##Agenda
Testing differences in mean between two groups
QQ plots
Tests for 2 x 2 tables, j x k tables
Plotting confidence intervals
Let’s begin by loading the packages we’ll need to get started
library(tidyverse)
## ── Attaching packages ────────────────────────── tidyverse 1.2.1 ──
## ✔ ggplot2 3.2.1 ✔ purrr 0.3.3
## ✔ tibble 2.1.3 ✔ dplyr 0.8.3
## ✔ tidyr 1.0.0 ✔ stringr 1.4.0
## ✔ readr 1.3.1 ✔ forcats 0.4.0
## ── Conflicts ───────────────────────────── tidyverse_conflicts() ──
## ✖ dplyr::filter() masks stats::filter()
## ✖ dplyr::lag() masks stats::lag()
We’ll begin by doing all the same data processing as in previous lectures
# Load data from MASS into a tibble
birthwt <- as_tibble(MASS::birthwt)
# Rename variables
birthwt <- birthwt %>%
rename(birthwt.below.2500 = low,
mother.age = age,
mother.weight = lwt,
mother.smokes = smoke,
previous.prem.labor = ptl,
hypertension = ht,
uterine.irr = ui,
physician.visits = ftv,
birthwt.grams = bwt)
# Change factor level names
birthwt <- birthwt %>%
mutate(race = recode_factor(race, `1` = "white", `2` = "black", `3` = "other")) %>%
mutate_at(c("mother.smokes", "hypertension", "uterine.irr", "birthwt.below.2500"),
~ recode_factor(.x, `0` = "no", `1` = "yes"))

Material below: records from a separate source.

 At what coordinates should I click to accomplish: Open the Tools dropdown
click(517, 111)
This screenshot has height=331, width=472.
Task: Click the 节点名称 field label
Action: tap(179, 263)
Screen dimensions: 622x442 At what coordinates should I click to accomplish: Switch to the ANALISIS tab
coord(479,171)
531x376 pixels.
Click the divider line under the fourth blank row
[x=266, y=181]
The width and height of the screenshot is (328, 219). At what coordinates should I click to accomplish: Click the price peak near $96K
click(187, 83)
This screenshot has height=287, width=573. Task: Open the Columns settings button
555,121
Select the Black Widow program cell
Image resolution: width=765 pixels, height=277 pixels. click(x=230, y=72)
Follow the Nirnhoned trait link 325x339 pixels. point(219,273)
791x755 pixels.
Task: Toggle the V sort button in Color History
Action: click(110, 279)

Over the past two lectures we created various tables and graphics to help us better understand the data. Our focus for today is to run hypothesis tests to assess whether the trends we observed last time are statistically significant.
One of the main reasons we want to understand hypothesis testing is that it is important for our tables and figures to convey statistical uncertainty in any cases where it is non-negligible, and where failing to account for it may produce misleading conclusions.
One of the most common statistical tasks is to compare an outcome between two groups. The example here looks at comparing birth weight between smoking and non-smoking mothers.
To start, it always helps to plot things
# Create boxplot showing how birthwt.grams varies between
# smoking status
qplot(x = mother.smokes, y = birthwt.grams,
geom = "boxplot", data = birthwt,
xlab = "Mother smokes",
ylab = "Birthweight (grams)",
fill = I("lightblue"))
This plot suggests that smoking is associated with lower birth weight.
How can we assess whether this difference is statistically significant?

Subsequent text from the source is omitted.